By June 1956, the initial flight test and training objectives of the U-2 programme had been completed, and six pilots, together with ten U-2s, were readied for operational deployment. History was about to prove that the death of Eisenhower’s ‘Open Skies’ proposal would have a profound impact, both within the intelligence fraternity and on the stage of international power politics, when in response the US President sanctioned an initial ten day period for the execution of Operation Overflight.

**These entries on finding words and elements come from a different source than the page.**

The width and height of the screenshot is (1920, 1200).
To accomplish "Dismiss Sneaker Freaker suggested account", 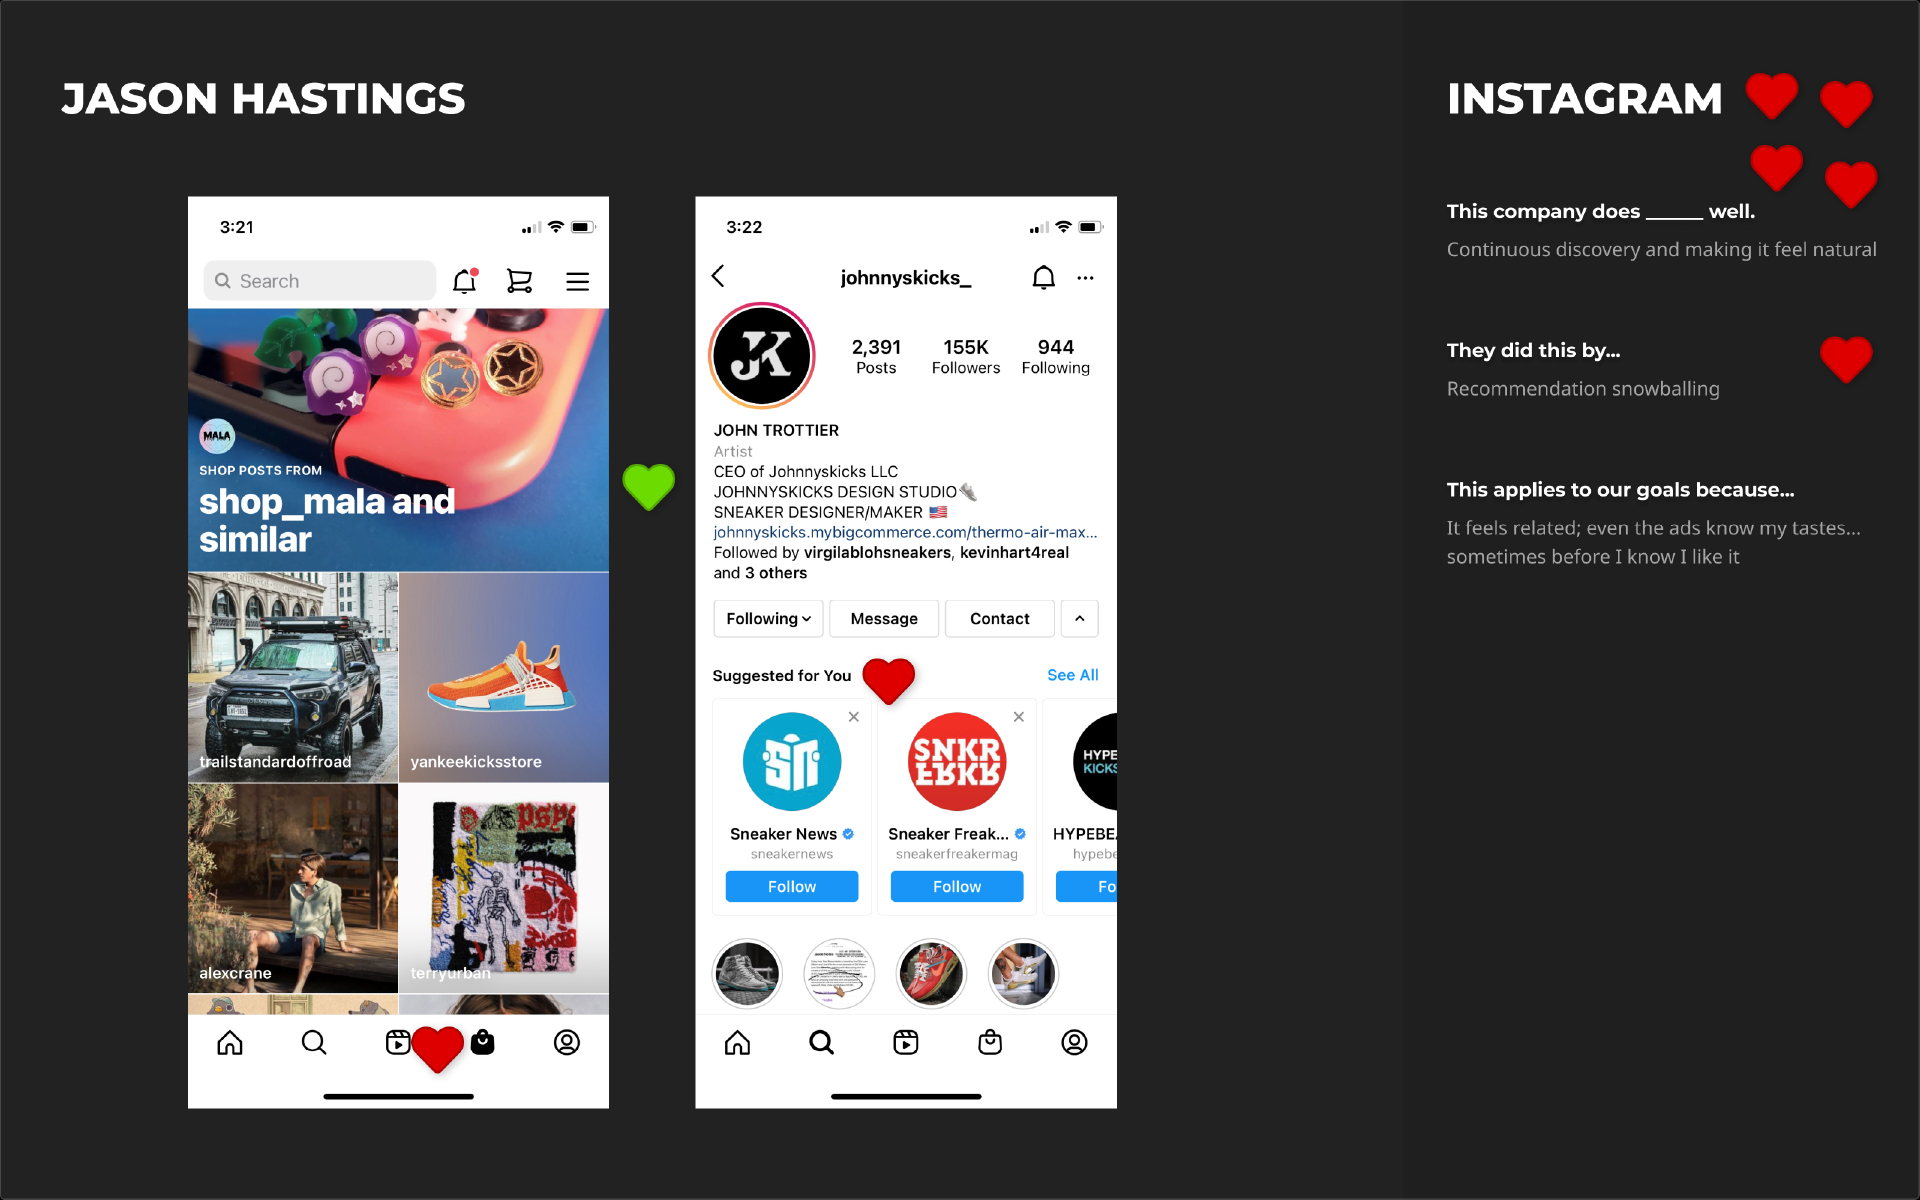I will 1019,715.
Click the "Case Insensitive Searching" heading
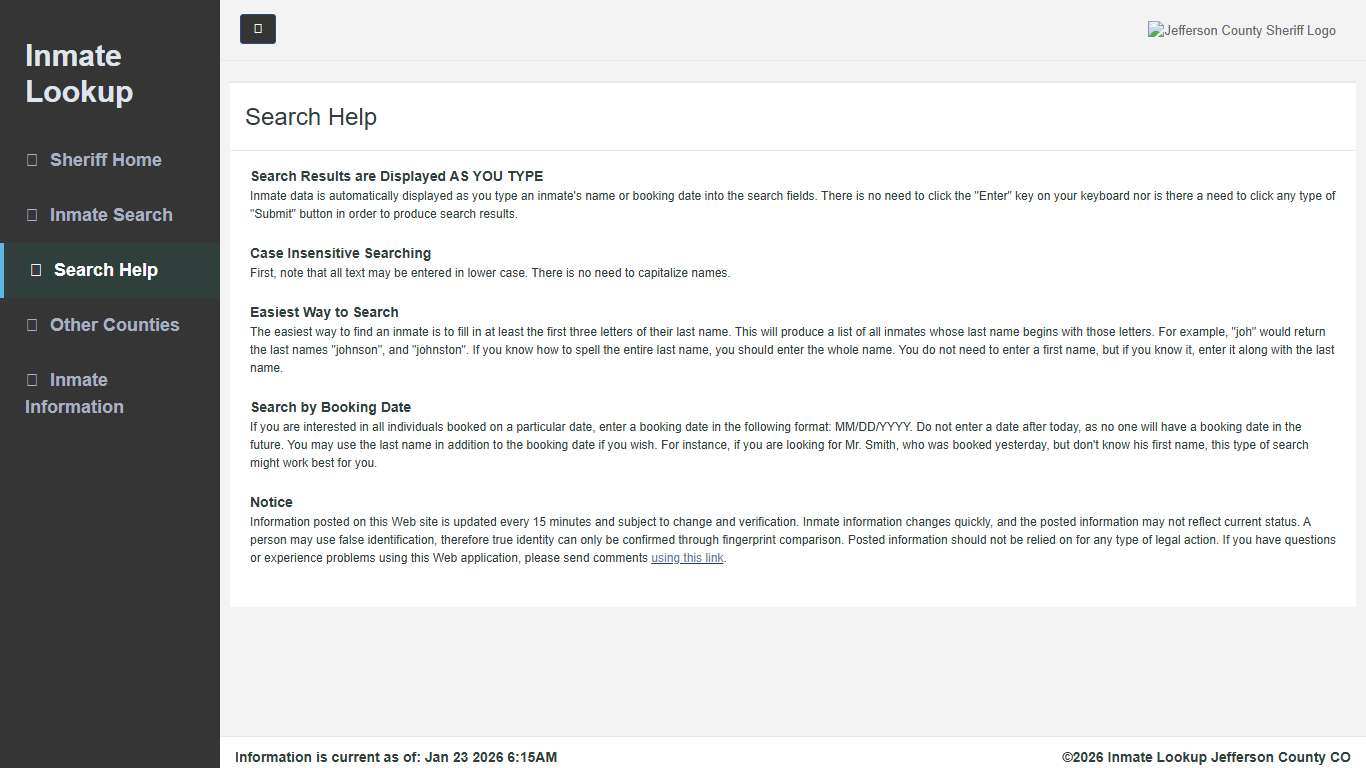Image resolution: width=1366 pixels, height=768 pixels. [340, 253]
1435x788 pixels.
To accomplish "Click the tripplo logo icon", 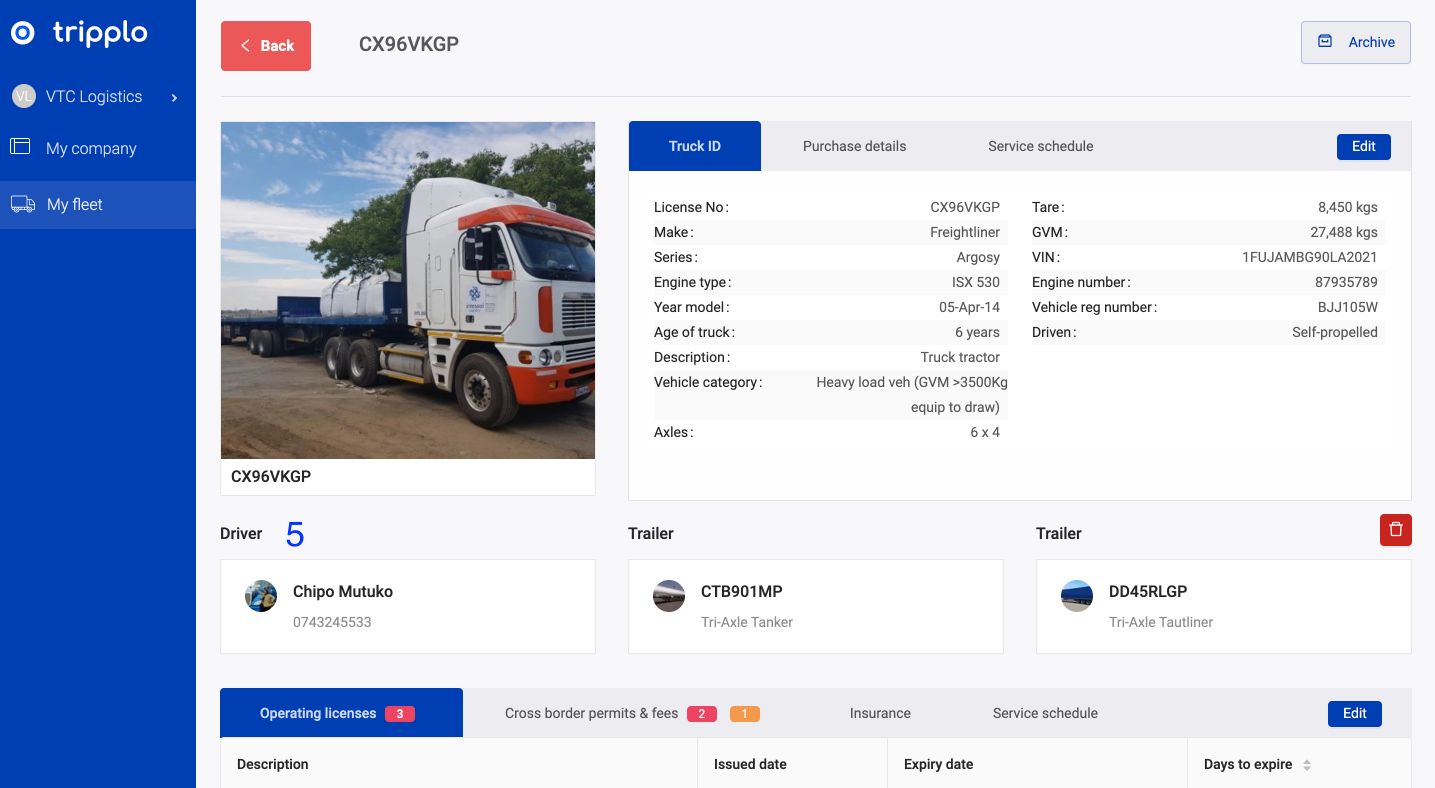I will (23, 33).
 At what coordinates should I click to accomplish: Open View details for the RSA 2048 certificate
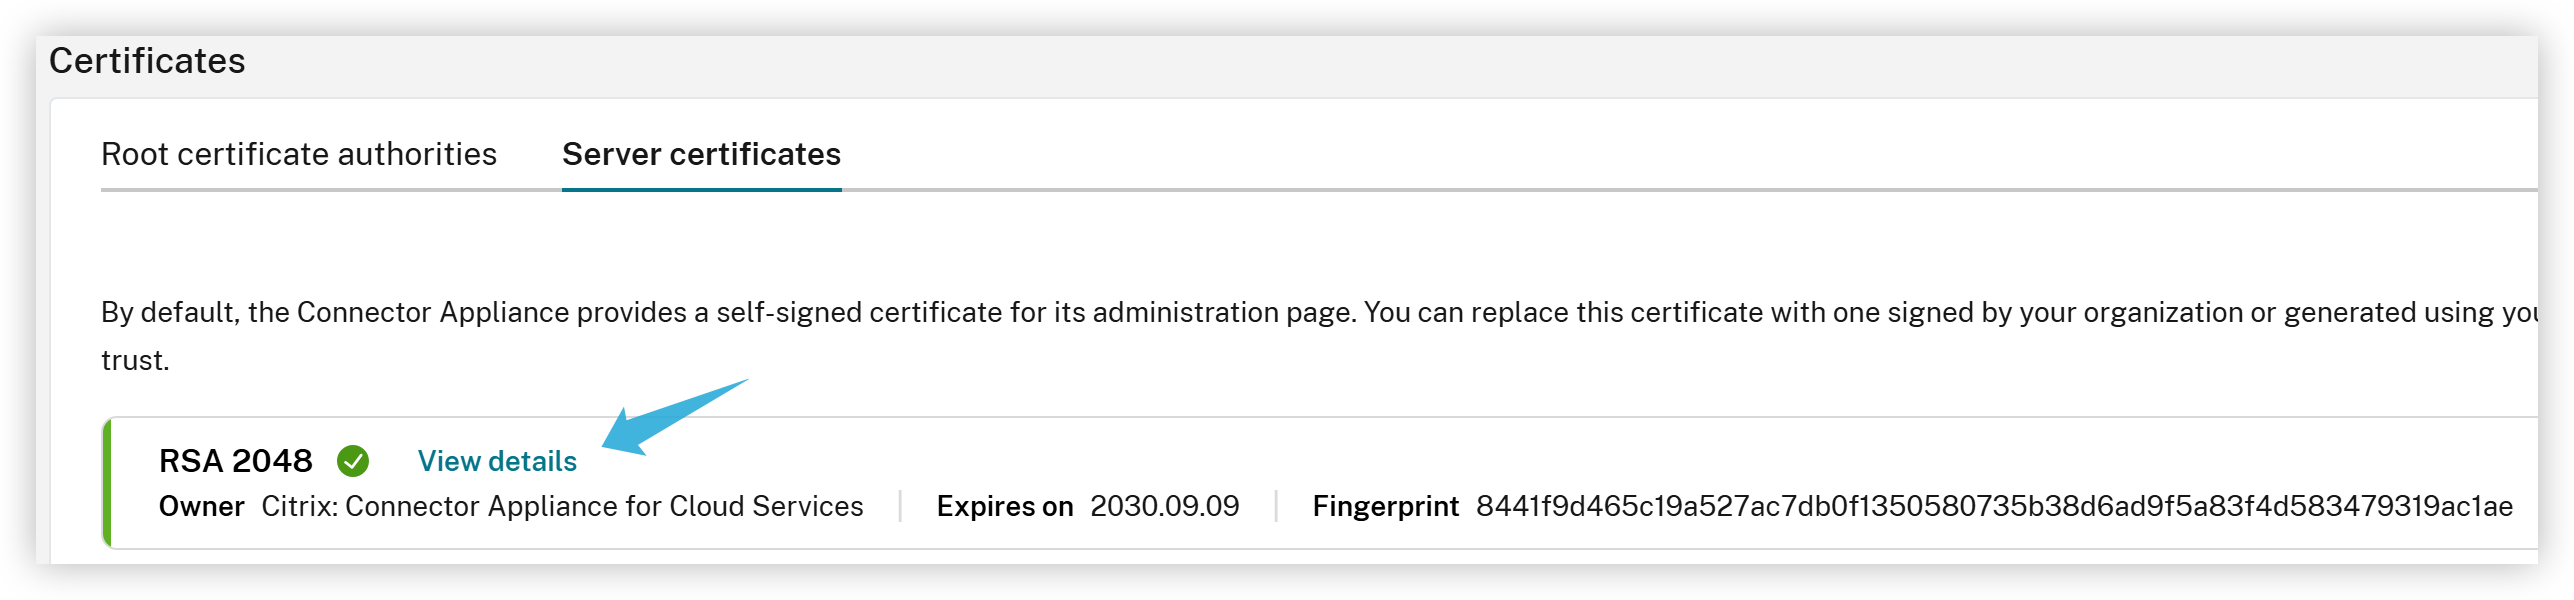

In anticipation, two U-2s had been air freighted to RAF Lakenheath, England, on 30 April 1956, where the first of three Agency detachments was formed, under the entirely fictious designation of 1st Weather Reconnaissance Squadron, Provisional (WRSP-1). Within the ‘inner circle’, however, this was known as ‘Detachment A’ and consisted of Agency and Air Force personnel, and contracted civilians. However, on 16 May, Prime Minister Anthony Eden wrote to President Eisenhower requesting a postponement of Det A’s operations from the UK, following an embarrassing incident with the Soviet Union over an attempt by Royal Navy frogman to covertly survey the cruiser Ordzhonikdze while it was in Portsmouth harbour and carrying Nikita Khrushchev. Consequently no operational sorties were flown from the UK and the unit redeployed to Wiesbaden, West Germany on 15 June. This new location was situated close to Camp King, the Agency’s main West German intelligence gathering facility, from within which intelligence reports from defectors were collected and then used, in part as a basis for generating U-2 overflight requests.